Cultural diversity between countries may be the result
of natural circumstances (such as climate and geography) or
social circumstances (such as level of technology and
composition of population).

• SUBCULTURE is a category of people who share


distinguishing attributes, beliefs, values, and/or norms that
set them apart in some significant manner from the
dominant culture.

• COUNTER CULTURE is a group that strongly rejects


dominant societal values and norms and seeks alternative
lifestyles (Yinger, 1960).
Cultural Change and Diversity
Environment

• Why are the French different from Filipinos,


the Hindus different from the Chinese? One
obvious reason is the very different
environmental conditions to which they must
adapt. These different environmental conditions
determine which kinds of economies can flourish,
which kinds of clothes and foods are practical,
and, to a significant extent, the degree of scarcity
or abundance.
Isolation

• When a culture is cut off from interaction


with other cultures, it is likely to develop
unique norms and values. Where isolation
precludes contact with others, a culture can
continue on its own course, unaltered and
uncontaminated by others.
Cultural Diffusion

• If isolation is a major reason why cultures


remain both stable and different from each
other, then cultural diffusion is a major reason
why cultures change and become more similar
over time. Cultural diffusion is the process by
which aspects of one culture or subculture are
incorporated into another culture.
• At its broadest level, cultural diffusion becomes
the globalization of culture, in which cultural
elements (including fashion trends, musical
styles, and cultural values) are shared by
persons around the world. The globalization of
culture is likely to proceed even more rapidly in
the future due to the Internet.

• GLOBALIZATION is the process through which


ideas, resources, practices, and people
increasingly operate in a worldwide rather than
local framework.
Technology

• The tools available to a culture will affect


its norms and values and its economic and
social relationships.

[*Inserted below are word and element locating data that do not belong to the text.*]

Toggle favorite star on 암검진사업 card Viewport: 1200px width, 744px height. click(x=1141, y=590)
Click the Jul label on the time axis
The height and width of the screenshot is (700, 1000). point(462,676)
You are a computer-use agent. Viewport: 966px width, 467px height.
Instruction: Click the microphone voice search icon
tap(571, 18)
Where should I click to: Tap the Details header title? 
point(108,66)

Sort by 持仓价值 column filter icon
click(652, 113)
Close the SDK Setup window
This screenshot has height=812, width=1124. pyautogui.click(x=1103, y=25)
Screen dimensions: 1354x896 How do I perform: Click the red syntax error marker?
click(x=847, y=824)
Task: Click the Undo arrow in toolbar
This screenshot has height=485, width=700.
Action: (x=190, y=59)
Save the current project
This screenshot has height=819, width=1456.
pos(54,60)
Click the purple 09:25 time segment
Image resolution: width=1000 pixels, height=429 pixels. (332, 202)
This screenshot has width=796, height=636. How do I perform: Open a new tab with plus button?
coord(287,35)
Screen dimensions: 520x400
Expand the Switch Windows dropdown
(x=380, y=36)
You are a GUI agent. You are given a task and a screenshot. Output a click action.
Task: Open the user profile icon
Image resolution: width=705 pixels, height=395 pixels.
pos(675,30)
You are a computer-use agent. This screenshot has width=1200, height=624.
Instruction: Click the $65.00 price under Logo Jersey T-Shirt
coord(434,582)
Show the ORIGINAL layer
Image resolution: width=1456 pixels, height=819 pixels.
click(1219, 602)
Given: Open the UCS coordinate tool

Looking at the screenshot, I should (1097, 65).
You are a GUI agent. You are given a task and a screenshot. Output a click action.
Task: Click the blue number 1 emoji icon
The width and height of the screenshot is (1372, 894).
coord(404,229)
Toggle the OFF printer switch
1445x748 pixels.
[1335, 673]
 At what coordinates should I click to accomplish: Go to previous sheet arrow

The rise of automobile,
for example, allowed young dating couples to
escape the watchful eyes of concerned
parents, contributing to changes in both
courtship patterns and the roles of women
(Scharff, 1991).
Mass Media

• The mass media are an example of popular


culture: aspects of culture that are widely
accessible and broadly shared, especially
among “ordinary” folks. (In contrast, high
culture refers to aspects of culture primarily
limited to the middle and upper classes, such
as opera, modern art, or modernist
architecture.)
Consequences of Cultural Diversity
and Change
• CULTURE LAG occurs when one part of culture
changes more rapidly than another. Most
often, culture lags occur when social practices
and values do not keep up with technological
changes.

• CULTURE SHOCK refers to the disconcerting


and unpleasant experiences that can
accompany exposure to a different culture.